== PASSAGE FOR REVIEW

- Goldman Sachs CEO David Solomon said recession risks are rising as global economic uncertainty worsens.
- Despite strong trading profits, Goldman saw a drop in investment banking revenue due to stalled deals.
- Solomon warned that Trump’s tariffs have “reset” growth expectations and will keep markets volatile.
Goldman Sachs boss David Solomon says the chances of a U.S. recession are climbing, pointing fingers at global trade tensions and a hazy business outlook that’s got CEOs second-guessing their next moves.
Speaking Monday after the bank’s Q1 earnings drop, Solomon told analysts that economic growth was already cooling before President Trump’s latest wave of tariffs hit. But now? It’s a different ballgame entirely.

====
== DATA RECORDS

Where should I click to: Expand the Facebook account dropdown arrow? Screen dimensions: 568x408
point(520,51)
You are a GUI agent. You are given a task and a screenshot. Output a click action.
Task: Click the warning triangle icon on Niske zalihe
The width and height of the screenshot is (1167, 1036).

====
== DATA RECORDS

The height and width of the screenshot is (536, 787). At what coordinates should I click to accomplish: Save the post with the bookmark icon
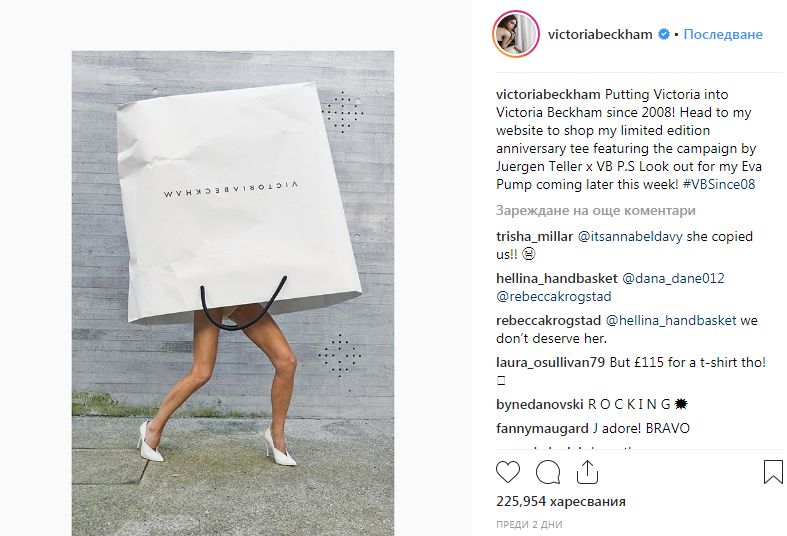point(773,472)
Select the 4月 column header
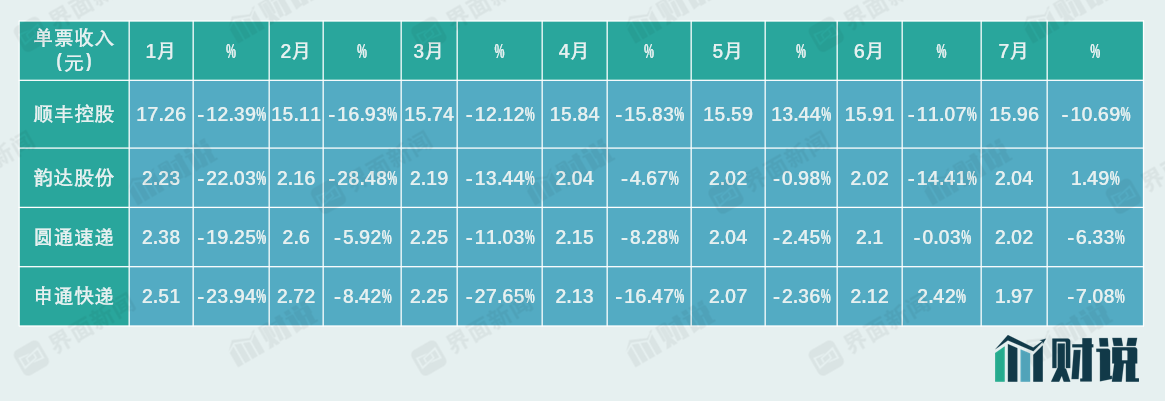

====
== DATA RECORDS

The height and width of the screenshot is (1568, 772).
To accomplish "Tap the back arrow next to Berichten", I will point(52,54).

====

§ WHAT YOU WILL DO:
Please answer these questions from the article on Goldman Sachs above.
1. Which kind of revenue fell at Goldman despite strong trading profits?
2. According to Solomon, what have Trump's tariffs done to growth expectations?
3. On what day did Solomon speak to analysts after the bank's Q1 earnings?

§ TASK ANSWER:
1. Investment banking revenue, because deals stalled.
2. They have "reset" growth expectations.
3. Monday.